Targeting c-Met in Cancer by MicroRNAs: Potential Therapeutic Applications in Hepatocellular Carcinoma


Karagonlar Z. F., Korhan P., Atabey N.

DRUG DEVELOPMENT RESEARCH, vol.76, no.7, pp.357-367, 2015 (SCI-Expanded) identifier identifier identifier

  • Publication Type: Article / Review
  • Volume: 76 Issue: 7
  • Publication Date: 2015
  • Doi Number: 10.1002/ddr.21274
  • Journal Name: DRUG DEVELOPMENT RESEARCH
  • Journal Indexes: Science Citation Index Expanded (SCI-EXPANDED), Scopus
  • Page Numbers: pp.357-367
  • Keywords: c-Met, hepatocyte growth factor, miRNA, hepatocellular carcinoma, targeted therapy, HEPATOCYTE GROWTH-FACTOR, RECEPTOR TYROSINE KINASE, TUMOR-SUPPRESSOR FUNCTIONS, CELL-PROLIFERATION, INHIBITS MIGRATION, DOXORUBICIN SENSITIVITY, MESENCHYMAL TRANSITION, EXPRESSION SIGNATURE, LIVER, METASTASIS
  • Dokuz Eylül University Affiliated: Yes

Abstract

Cancer is one of the world's deadliest diseases, with very low survival rates and increased occurrence in the future.
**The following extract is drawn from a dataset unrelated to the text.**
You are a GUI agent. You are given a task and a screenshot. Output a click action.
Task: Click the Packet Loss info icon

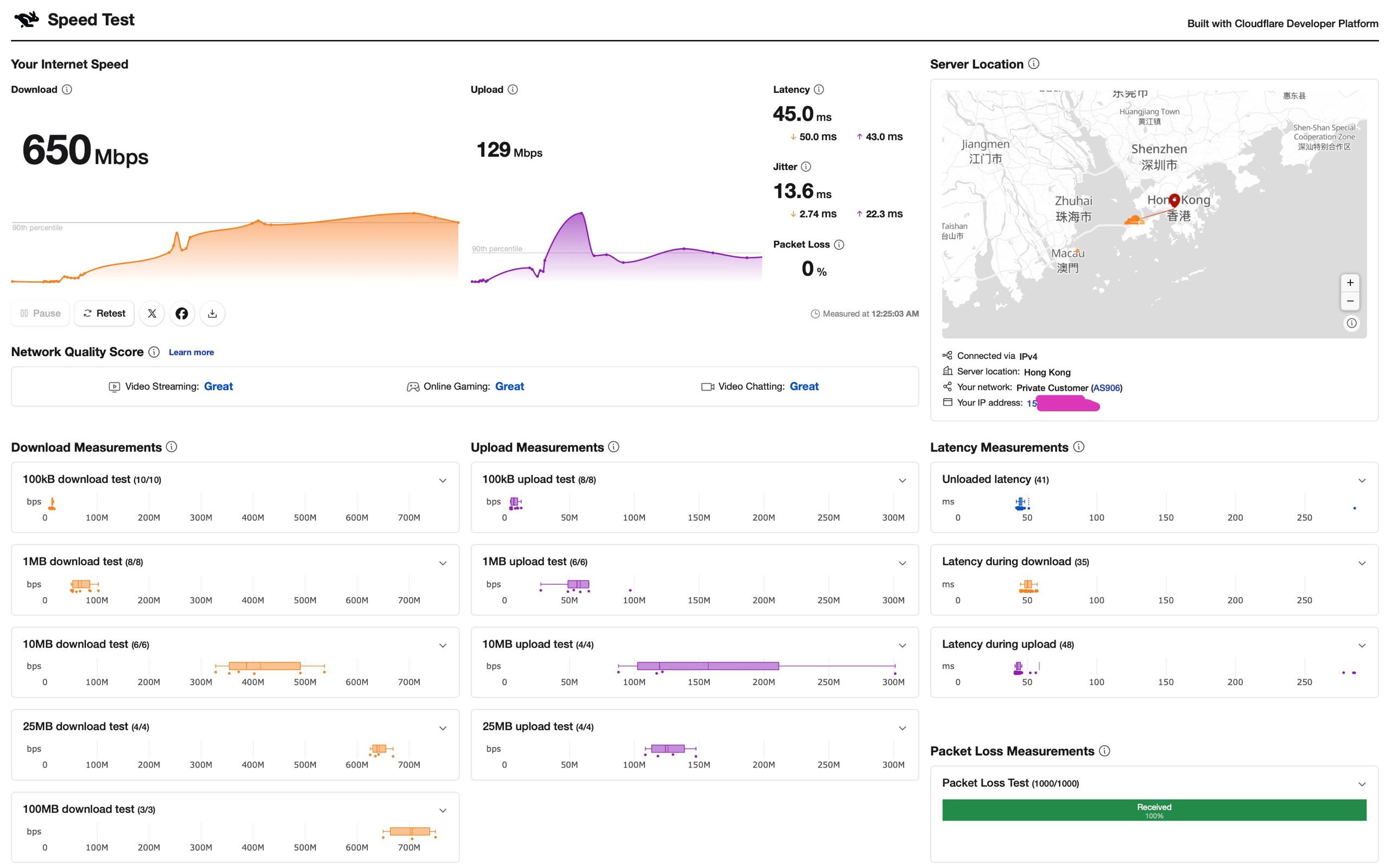[839, 245]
Successfully developed target-based therapies have significantly changed cancer treatment. However, primary and/or acquired resistance in the tumor is a major challenge in current therapies and novel combinational therapies are required. RNA interference-mediated gene inactivation, alone or in combination with other current therapies, provides novel promising therapeutics that can improve cure rate and overcome resistance mechanisms to conventional therapeutics. Hepatocyte Growth Factor/c-Met signaling is one of the most frequently dysregulated pathways in human cancers and abnormal c-Met activation is correlated with poor clinical outcomes and drug resistance in hepatocellular carcinoma (HCC). In recent years, a growing number of studies have identified several inhibitors and microRNAs (miRNAs), specifically targeting c-Met in various cancers, including HCC. In this review, we discuss current knowledge regarding miRNAs, focusing on their involvement in cancer and their potential as research tools and therapeutics. Then, we focus on the potential use of c-Met targeting miRNAs for suppressing aberrant c-Met signaling in HCC treatment. Drug Dev Res 76 : 357-367, 2015. (c) 2015 Wiley Periodicals, Inc.